There is a difference between using a predictive technology for troubleshooting and using it in the context of a condition based maintenance program. In the latter, it is extremely important to define and standardize test procedures in order to insure that the machines are always tested in exactly the same way year after year. This allows data to be trended and analyzed in an objective fashion. This is a fundamental key to long term program success and viability. Defining standard test procedures also makes it easier to train new technicians to follow these procedures and keep the program running year after year independent of in house “experts”.
Test procedures should include a diagram of test locations, i.e. where to attach sensors to the machine. Sensor mounting pads or targets are highly recommended and a guide to their locations is required in order to replace them correctly when they fall off. The test procedures should also include instructions for how to test the machine, i.e. load, RPM and other external factors that may be controlled in order to achieve repeatable test conditions.

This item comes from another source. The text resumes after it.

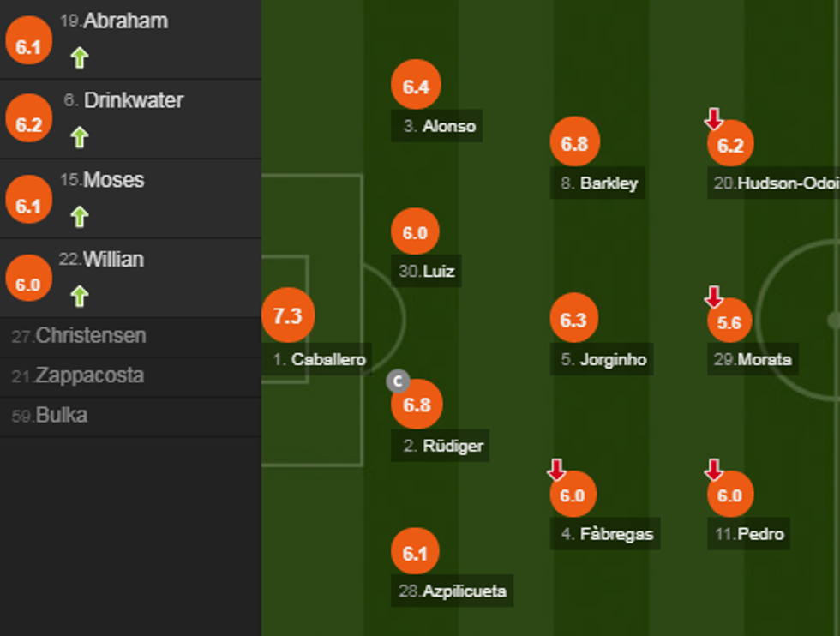The height and width of the screenshot is (636, 840).
Task: Click the red sub-off arrow above Hudson-Odoi
Action: (714, 119)
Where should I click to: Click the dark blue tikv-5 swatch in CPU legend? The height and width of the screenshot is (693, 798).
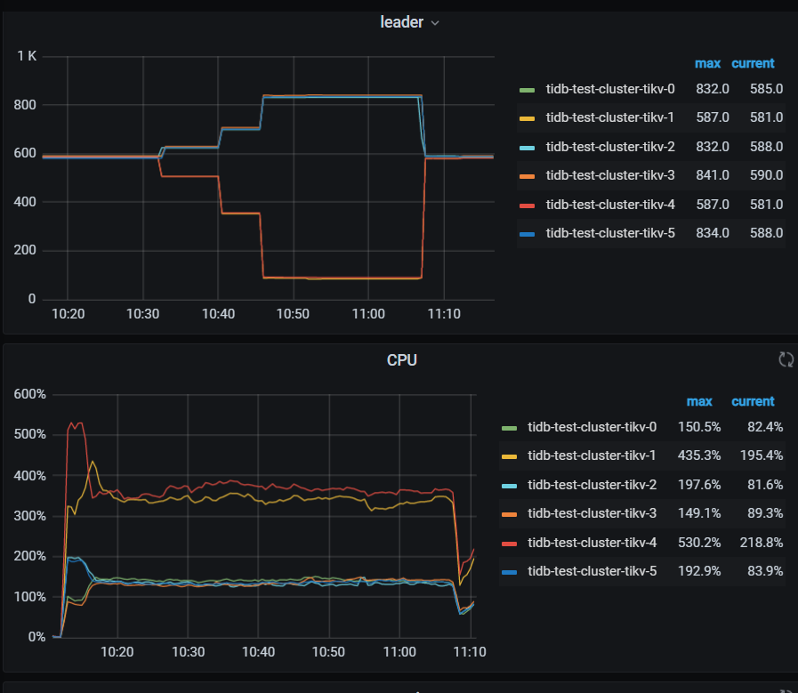click(x=509, y=571)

Good organization of a condition monitoring program is a key to success. Not only do there need to be precise instructions for how to test a machine, there also needs to be a road map that describes who collects the data and when, who analyzes it, who receives the reports and how the reports are acted on. In addition to this there should be a set of procedures designed to measure the accuracy of the diagnosis and the value to the plant of having that information. Oftentimes roles and responsibilities may span different departments in the plant and disconnects are more common than they should be. A good plan for running the program, acting on results and measuring the value of the program itself is extremely important if one wants to achieve good results.

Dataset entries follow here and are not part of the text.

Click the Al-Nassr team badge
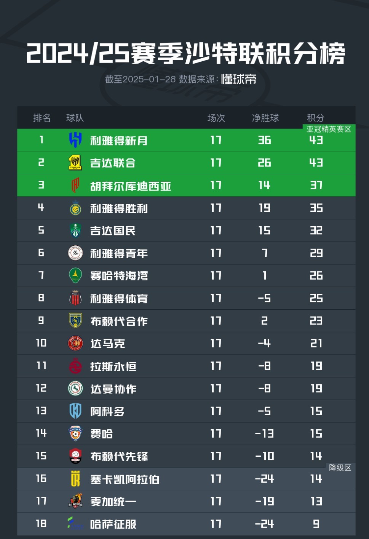 tap(75, 208)
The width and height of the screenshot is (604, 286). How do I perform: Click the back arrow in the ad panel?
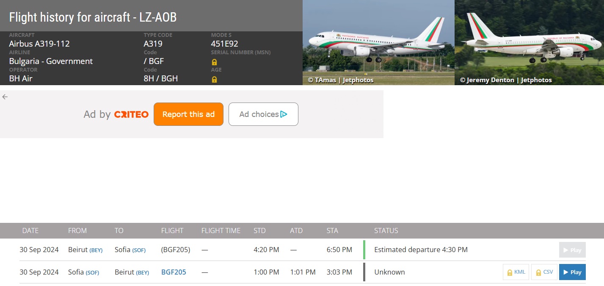5,97
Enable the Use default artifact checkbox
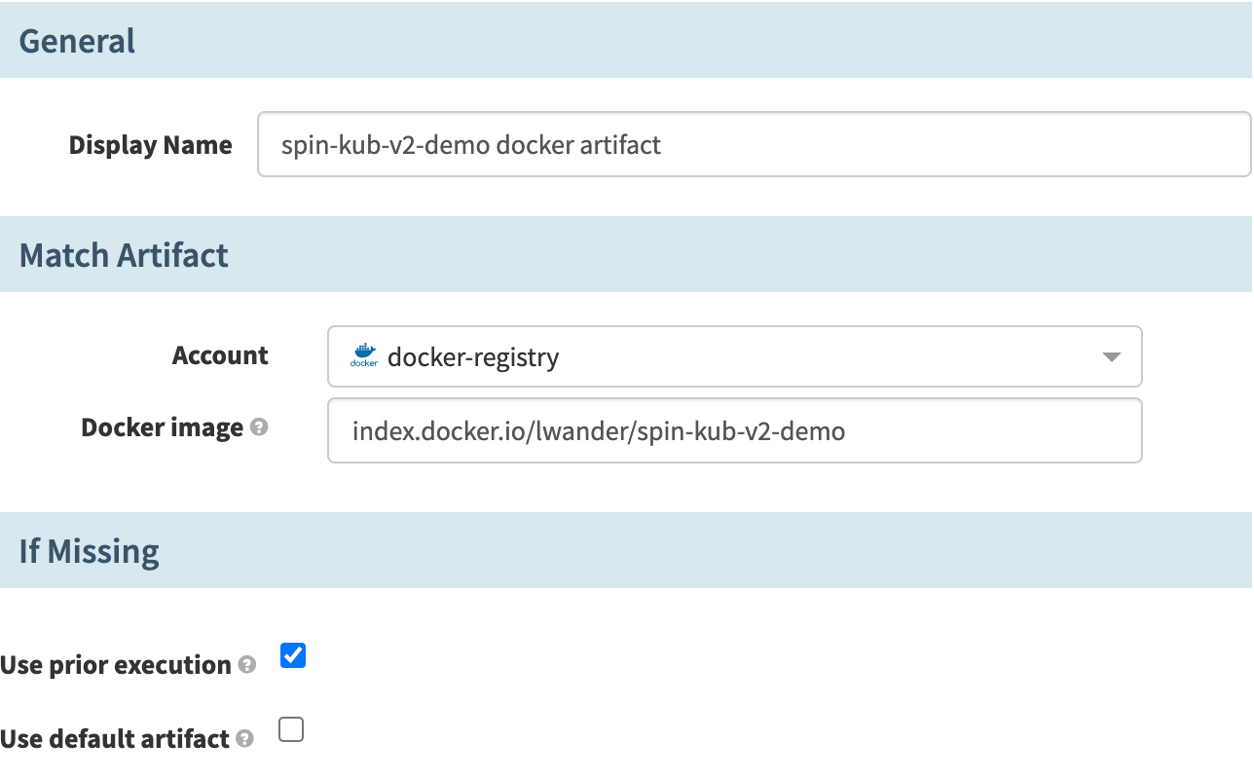Screen dimensions: 1254x779 point(291,729)
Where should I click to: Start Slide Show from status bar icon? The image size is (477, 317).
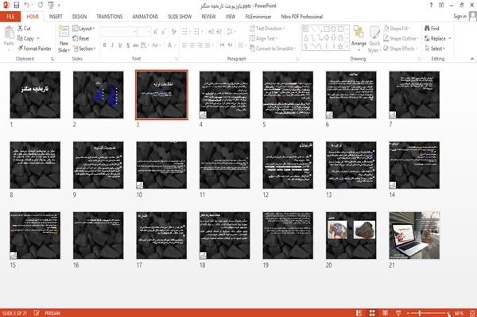pos(398,313)
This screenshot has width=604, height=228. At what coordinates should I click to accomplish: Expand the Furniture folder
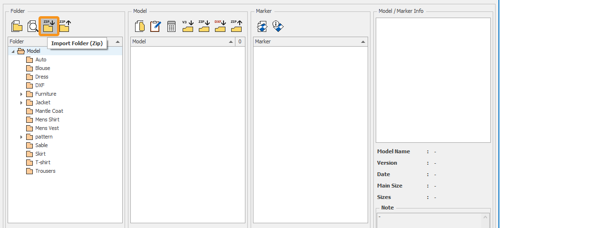pyautogui.click(x=21, y=94)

In a condition monitoring program, repeatability and trending are the prime ingredients to success. If done correctly, the data analysis process should also become a procedure. Many people confuse condition monitoring with troubleshooting machines and they test the machine a different way each time, spend a great deal of time analyzing and playing with the data and never gain the benefits of trending. Those who plan their programs well and employ standard test processes and procedures will benefit from the ability to trend and their procedure for analyzing data will often be as simple as visually comparing new data to a baseline and noting any deviations. This process can even be mostly automated if good procedures are in place. In a well developed program, an analyst will approach the analysis process in a well defined and repeatable way that includes how he or she displays the data vs. alarms, how he goes about looking for mechanical fault indications and how he reports his findings.